Je suis partie seule et c'était différent de l'année dernière où j'avais financé mon voyage. Là, c'est elle qui me payait. J'ai été entraînée par son coach, Simon Decarie, précisément pour mes sparrings avec Caroline. J'ai énormément appris, techniquement et tactiquement. J'ai vu le fossé avec ce que je connaissais en France.
Au niveau de la mentalité aussi ?
Un peu de tout. Il y a la structure de la salle en elle-même, le coach qui est présent 7 jours sur 7. Dans ce club, il n'y a que des pros et les coaches sont payés par les combattants. Il y a Artur Beterbiev, Christian Mbilli et plein d'autres. Au Canada, la mentalité de coaching est différente. En France, on va t'apprendre à frapper fort, on va te dire qu'il faut que ça tape fort. Au Canada, on va d'abord t'apprendre à placer tes pieds. Parce que si tu te positionnes mal, tu vas mal frapper. En France, on te dit de taper dans le sac avant même de t'apprendre à bien mettre ta garde.
Ce gym est celui de Marc Ramsay, un des coaches les plus réputés au monde.
Marc prospecte dans les compétitions internationales, essentiellement des boxeurs qui signent ensuite avec Eye Of The Tiger. C'est une sorte de toile d'araignée : tu entres avec eux et ensuite tu as plein de réseau et de considération.
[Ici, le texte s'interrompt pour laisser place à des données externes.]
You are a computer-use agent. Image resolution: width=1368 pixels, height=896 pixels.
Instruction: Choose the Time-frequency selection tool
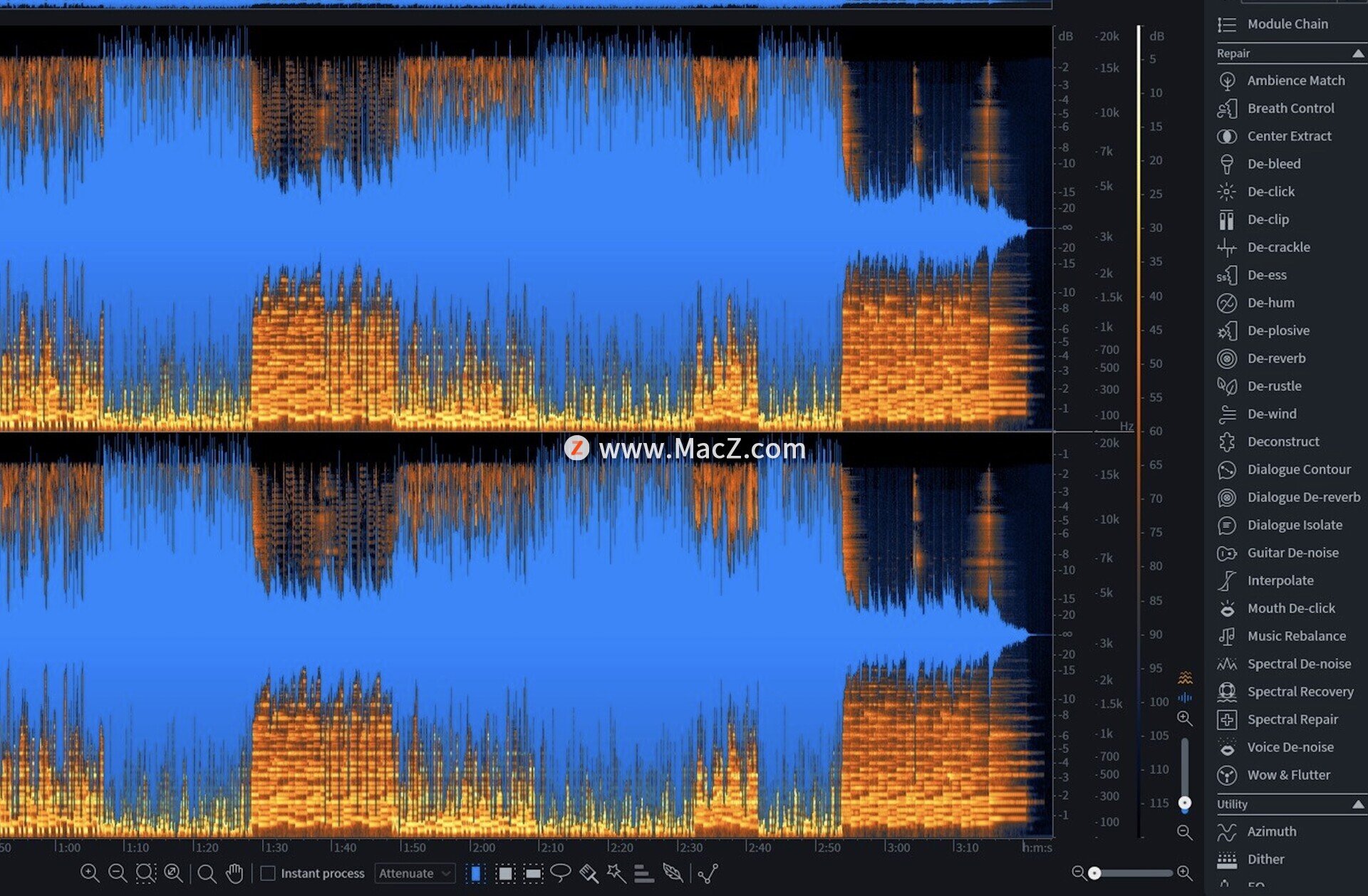click(x=505, y=872)
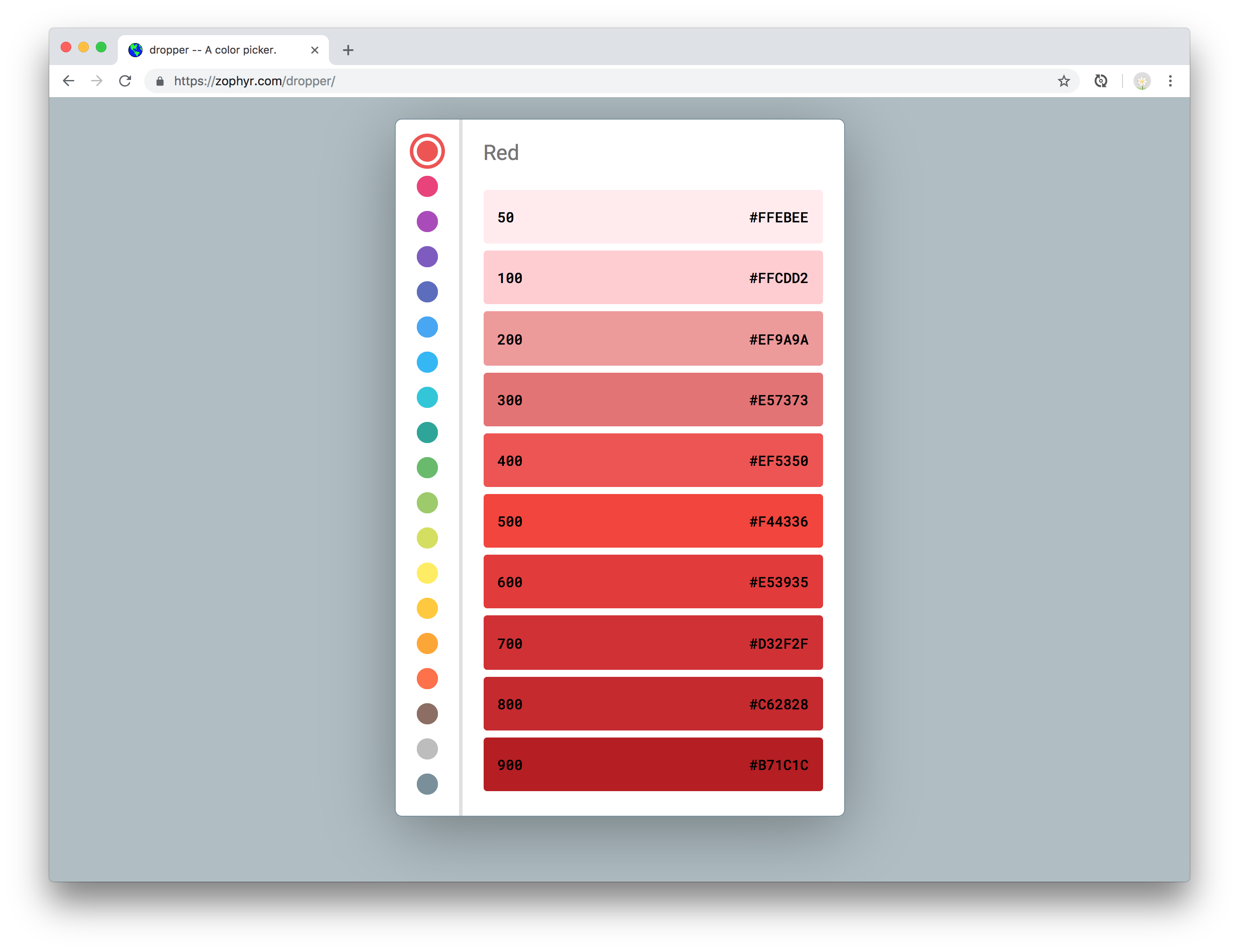The width and height of the screenshot is (1239, 952).
Task: Close the dropper tab
Action: [314, 50]
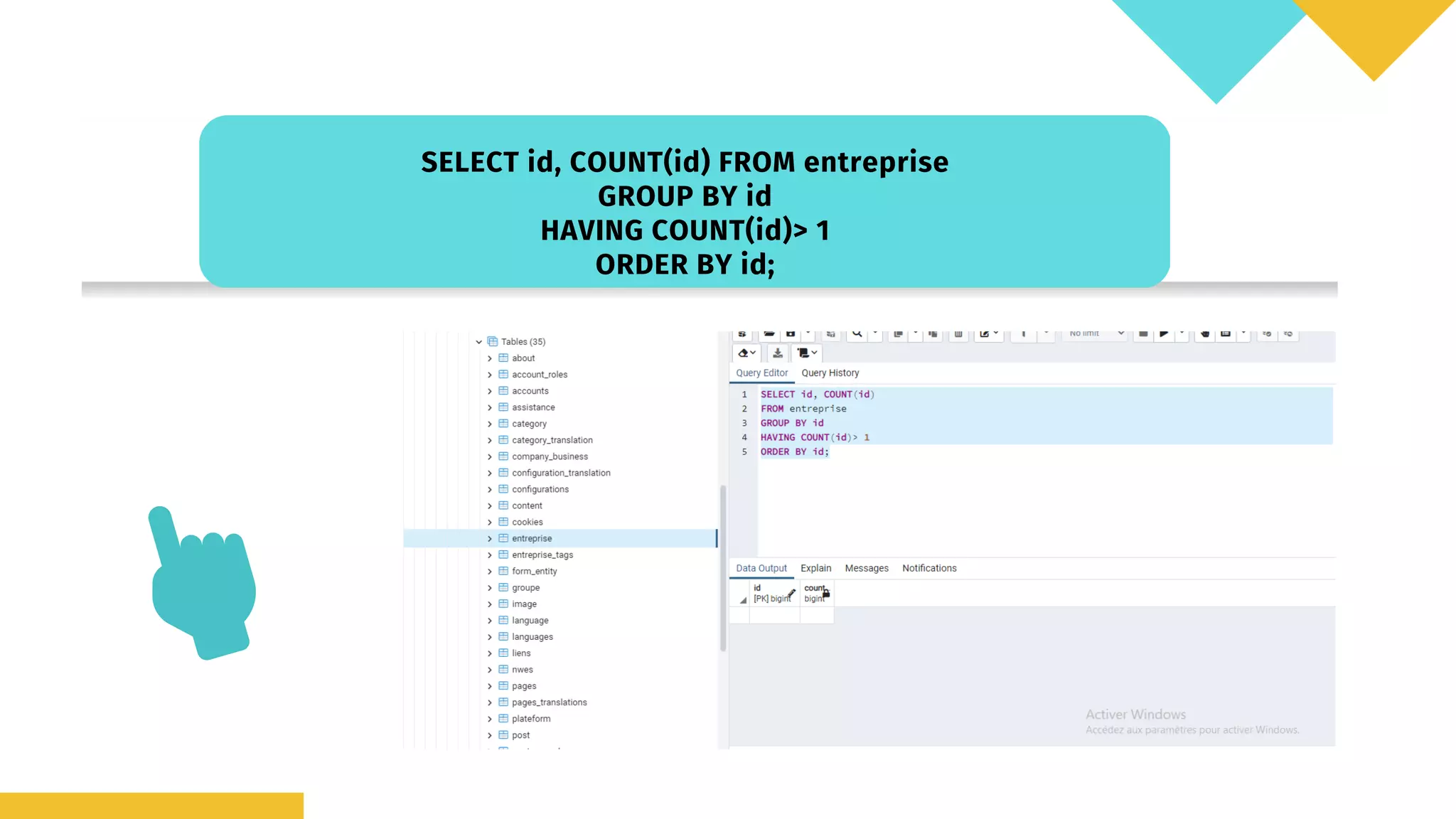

Après sa victoire, certains medias français ont appelé Caroline Veyre, "la Franco-Canadienne". Si elle l'est effectivement dans la vie civile, comme boxeuse elle est 100% Canadienne. Est-ce que c'est vexant pour des combattantes françaises qui essaient de gagner en médiatisation ?
Elle a passé plus de temps au Canada qu'en France et elle-même le dit : elle est Canadienne. Il ne faut pas s'approprier des gens qui sont partis. Caroline ne faisait pas de boxe avant d'arriver au Canada. J'ai même vu la FF Boxe partager des choses sur Christian Mbilli alors qu'elle n'a rien fait pour lui quand il est passé pro. Sa situation est la même pour des boxeuses comme moi. C'est énervant.
En termes d'acclimatation, quand on habite à Marseille, le choc thermique doit être important, même si le froid sec est plus supportable que le fort vent finalement.
C'est exactement ça. D'ailleurs, il y a souvent du froid sec les jours de grand soleil. On est équipé et on y est préparé alors qu'à Marseille, on a un peu la flemme de mettre les grosses doudounes, les gants, le bonnet (rires).
Est-ce que cette expérience vous donne envie de vous exiler de manière permanente ?
Eye Of The Tiger ne prend quasiment pas de femmes, je ne sais pas pour quelle raison. Mais c'est vrai que, dès la première mise de gants, j'ai constaté un fossé technique et encore plus tactique, notamment sur quand mettre tel coup. Si je reste dans l'optique de continuer la boxe et de viser le haut niveau, il faudra que je parte. Ce serait un gros changement dans ma vie. J'ai 33 ans, je dois aussi penser à ce que je voudrais faire dans l'après-boxe, notamment via ma société Carré Cordé. Avec 5 ans de moins, je serais partie, ça j'en suis sûre. En boxe, je sais que je ne réussirai jamais chez moi. J'ai fait un championnat du monde WBC aux États-Unis et même dans mon club certains n'étaient pas au courant !
Le combat de Caroline Veyre avait lieu à Grand Rapids, la ville natale de Floyd Mayweather Jr. Comment est perçue la boxe là-bas, notamment lors du gala ?
C'était le co-main event, dans une petite salle de théâtre qui était remplie. Il y avait de l'ambiance et la décision a été controversée car Caroline a fait le même combat que contre moi et toute la salle a hué. Par rapport à ce que Caroline fait à l'entraînement, avec son coup d'oeil et sa technique, on aurait dit qu'elle ne se contrôlait pas et qu'elle stressait. Par ailleurs, de l'autre côté de l'Atlantique, les managers créent des opportunités. Si tu ne fais rien, personne ne va t'appeler. Eux, ils n'ont pas le temps, c'est du lundi au dimanche. Caroline fait des photos, des séquences pour ses réseaux sociaux, de la com'. C'est le modèle américain, il faut que ça bouge.